═════ Supplied passage ═════
Saturday, April 19, 2008

The Catholics Talk Back

I can only believe that it was the Jesuits who wrote this editorial for the National Catholic Weekly. It blasts President Bush for, as the title clearly states, an "Abuse of Office." It blasts the president for approving the use of torture and, more importantly, for "single-mindedly and with strident resolve sought to expand the power of the presidency beyond its constitutional limits."

I say that this had to have been penned by the Jesuits, who normally fall more to the Left than other Catholics. If it wasn't authored by Jesuits, then this article is both too little too late and the height of hypocrisy. The Catholics were a reliable supporter of both Bush runs for the presidency, and frankly the "abuses" identified in this article were things well known before now, so coming out against the President at this late date is...you get the picture.
═════ Record extracts ═════
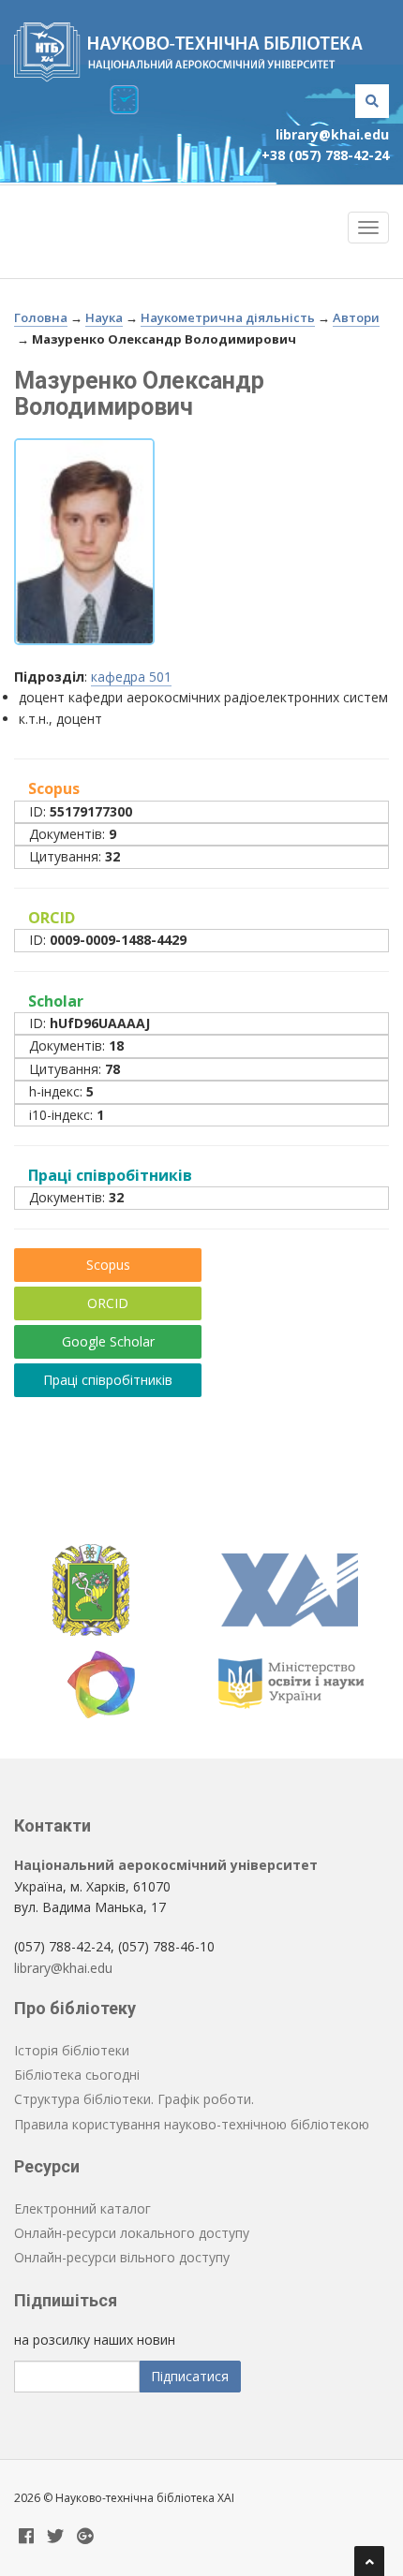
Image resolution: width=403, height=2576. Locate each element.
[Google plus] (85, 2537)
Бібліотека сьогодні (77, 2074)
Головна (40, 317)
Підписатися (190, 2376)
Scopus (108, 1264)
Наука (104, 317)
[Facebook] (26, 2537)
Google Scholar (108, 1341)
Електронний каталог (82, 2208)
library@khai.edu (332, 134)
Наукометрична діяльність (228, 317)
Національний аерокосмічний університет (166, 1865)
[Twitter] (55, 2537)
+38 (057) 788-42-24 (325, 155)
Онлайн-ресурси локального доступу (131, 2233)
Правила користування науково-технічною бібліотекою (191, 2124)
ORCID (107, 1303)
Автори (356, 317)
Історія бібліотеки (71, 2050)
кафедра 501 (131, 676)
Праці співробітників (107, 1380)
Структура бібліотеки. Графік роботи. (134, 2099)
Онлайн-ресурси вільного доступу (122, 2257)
═════
**Required tasks**
a – For each statement, say yes or no depending on whether it agrees with the Catholics Talk Back post, and quote the deciding words: (i) The editorial appeared in the National Catholic Weekly. (ii) The writer says the Jesuits normally fall more to the Right than other Catholics. (iii) The writer calls the Catholics a reliable supporter of both Bush runs for the presidency.
b – In the Catholics Talk Back post, substitute "opinion piece" for "editorial" and write out everything from "The Catholics Talk" down to "get the picture.".
Answer using nothing but the Catholics Talk Back post.

**Answer set**
a –
(i) Yes: "this editorial for the National Catholic Weekly"
(ii) No: "who normally fall more to the Left than other Catholics"
(iii) Yes: "The Catholics were a reliable supporter of both Bush runs for the presidency"

b –
The Catholics Talk Back

I can only believe that it was the Jesuits who wrote this opinion piece for the National Catholic Weekly. It blasts President Bush for, as the title clearly states, an "Abuse of Office." It blasts the president for approving the use of torture and, more importantly, for "single-mindedly and with strident resolve sought to expand the power of the presidency beyond its constitutional limits."

I say that this had to have been penned by the Jesuits, who normally fall more to the Left than other Catholics. If it wasn't authored by Jesuits, then this article is both too little too late and the height of hypocrisy. The Catholics were a reliable supporter of both Bush runs for the presidency, and frankly the "abuses" identified in this article were things well known before now, so coming out against the President at this late date is...you get the picture.